» **REQUIRED WORK**
Line by line, copy out the data below exactly.

» **SOURCE DATA**

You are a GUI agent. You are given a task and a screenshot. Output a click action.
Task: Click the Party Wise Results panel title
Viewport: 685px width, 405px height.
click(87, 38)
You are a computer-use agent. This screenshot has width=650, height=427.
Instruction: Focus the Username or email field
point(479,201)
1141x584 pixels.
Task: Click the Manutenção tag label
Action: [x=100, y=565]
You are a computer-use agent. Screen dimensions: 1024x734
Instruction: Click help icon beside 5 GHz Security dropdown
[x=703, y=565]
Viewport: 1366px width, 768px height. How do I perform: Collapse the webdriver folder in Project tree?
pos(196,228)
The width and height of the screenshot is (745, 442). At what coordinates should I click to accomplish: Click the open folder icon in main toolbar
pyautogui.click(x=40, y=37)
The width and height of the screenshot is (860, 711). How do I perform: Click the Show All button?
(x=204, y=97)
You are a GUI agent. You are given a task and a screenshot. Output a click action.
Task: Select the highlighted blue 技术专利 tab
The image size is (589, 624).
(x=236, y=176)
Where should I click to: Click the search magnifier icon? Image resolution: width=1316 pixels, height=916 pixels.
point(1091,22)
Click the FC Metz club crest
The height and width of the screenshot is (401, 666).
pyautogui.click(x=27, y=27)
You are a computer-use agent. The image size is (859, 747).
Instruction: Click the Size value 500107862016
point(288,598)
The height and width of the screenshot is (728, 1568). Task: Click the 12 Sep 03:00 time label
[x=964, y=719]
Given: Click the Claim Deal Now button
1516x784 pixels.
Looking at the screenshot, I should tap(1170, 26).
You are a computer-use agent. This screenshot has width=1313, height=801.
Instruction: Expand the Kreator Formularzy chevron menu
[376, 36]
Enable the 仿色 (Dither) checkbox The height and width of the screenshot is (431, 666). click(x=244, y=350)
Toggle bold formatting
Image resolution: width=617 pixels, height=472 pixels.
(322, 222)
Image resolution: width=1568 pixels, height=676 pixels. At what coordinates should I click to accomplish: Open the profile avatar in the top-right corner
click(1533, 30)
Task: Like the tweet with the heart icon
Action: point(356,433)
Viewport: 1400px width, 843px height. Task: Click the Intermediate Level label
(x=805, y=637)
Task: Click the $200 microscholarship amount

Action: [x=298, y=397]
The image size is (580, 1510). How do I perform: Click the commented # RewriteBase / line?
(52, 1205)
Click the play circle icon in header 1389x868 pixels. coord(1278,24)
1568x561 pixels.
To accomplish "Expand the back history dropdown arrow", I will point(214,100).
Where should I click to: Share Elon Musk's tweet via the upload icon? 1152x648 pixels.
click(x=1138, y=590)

» **SOLVED EXERCISE**
You are a GUI agent. You are given a task and a screenshot. Output a click action.
Task: Click the Party Wise Results panel title
Viewport: 685px width, 405px height.
click(87, 38)
You are a computer-use agent. This screenshot has width=650, height=427.
Instruction: Focus the Username or email field
point(479,201)
1141x584 pixels.
Task: Click the Manutenção tag label
Action: [x=100, y=565]
You are a computer-use agent. Screen dimensions: 1024x734
Instruction: Click help icon beside 5 GHz Security dropdown
[x=703, y=565]
Viewport: 1366px width, 768px height. How do I perform: Collapse the webdriver folder in Project tree?
pos(196,228)
The width and height of the screenshot is (745, 442). At what coordinates should I click to accomplish: Click the open folder icon in main toolbar
pyautogui.click(x=40, y=37)
The width and height of the screenshot is (860, 711). How do I perform: Click the Show All button?
(x=204, y=97)
You are a GUI agent. You are given a task and a screenshot. Output a click action.
Task: Select the highlighted blue 技术专利 tab
The image size is (589, 624).
(x=236, y=176)
Where should I click to: Click the search magnifier icon? Image resolution: width=1316 pixels, height=916 pixels.
point(1091,22)
Click the FC Metz club crest
The height and width of the screenshot is (401, 666).
pyautogui.click(x=27, y=27)
You are a computer-use agent. The image size is (859, 747).
Instruction: Click the Size value 500107862016
point(288,598)
The height and width of the screenshot is (728, 1568). Task: Click the 12 Sep 03:00 time label
[x=964, y=719]
Given: Click the Claim Deal Now button
1516x784 pixels.
Looking at the screenshot, I should tap(1170, 26).
You are a computer-use agent. This screenshot has width=1313, height=801.
Instruction: Expand the Kreator Formularzy chevron menu
[376, 36]
Enable the 仿色 (Dither) checkbox The height and width of the screenshot is (431, 666). click(x=244, y=350)
Toggle bold formatting
Image resolution: width=617 pixels, height=472 pixels.
(322, 222)
Image resolution: width=1568 pixels, height=676 pixels. At what coordinates should I click to accomplish: Open the profile avatar in the top-right corner
click(1533, 30)
Task: Like the tweet with the heart icon
Action: point(356,433)
Viewport: 1400px width, 843px height. Task: Click the Intermediate Level label
(x=805, y=637)
Task: Click the $200 microscholarship amount

Action: [x=298, y=397]
The image size is (580, 1510). How do I perform: Click the commented # RewriteBase / line?
(52, 1205)
Click the play circle icon in header 1389x868 pixels. coord(1278,24)
1568x561 pixels.
To accomplish "Expand the back history dropdown arrow", I will point(214,100).
Where should I click to: Share Elon Musk's tweet via the upload icon? 1152x648 pixels.
click(x=1138, y=590)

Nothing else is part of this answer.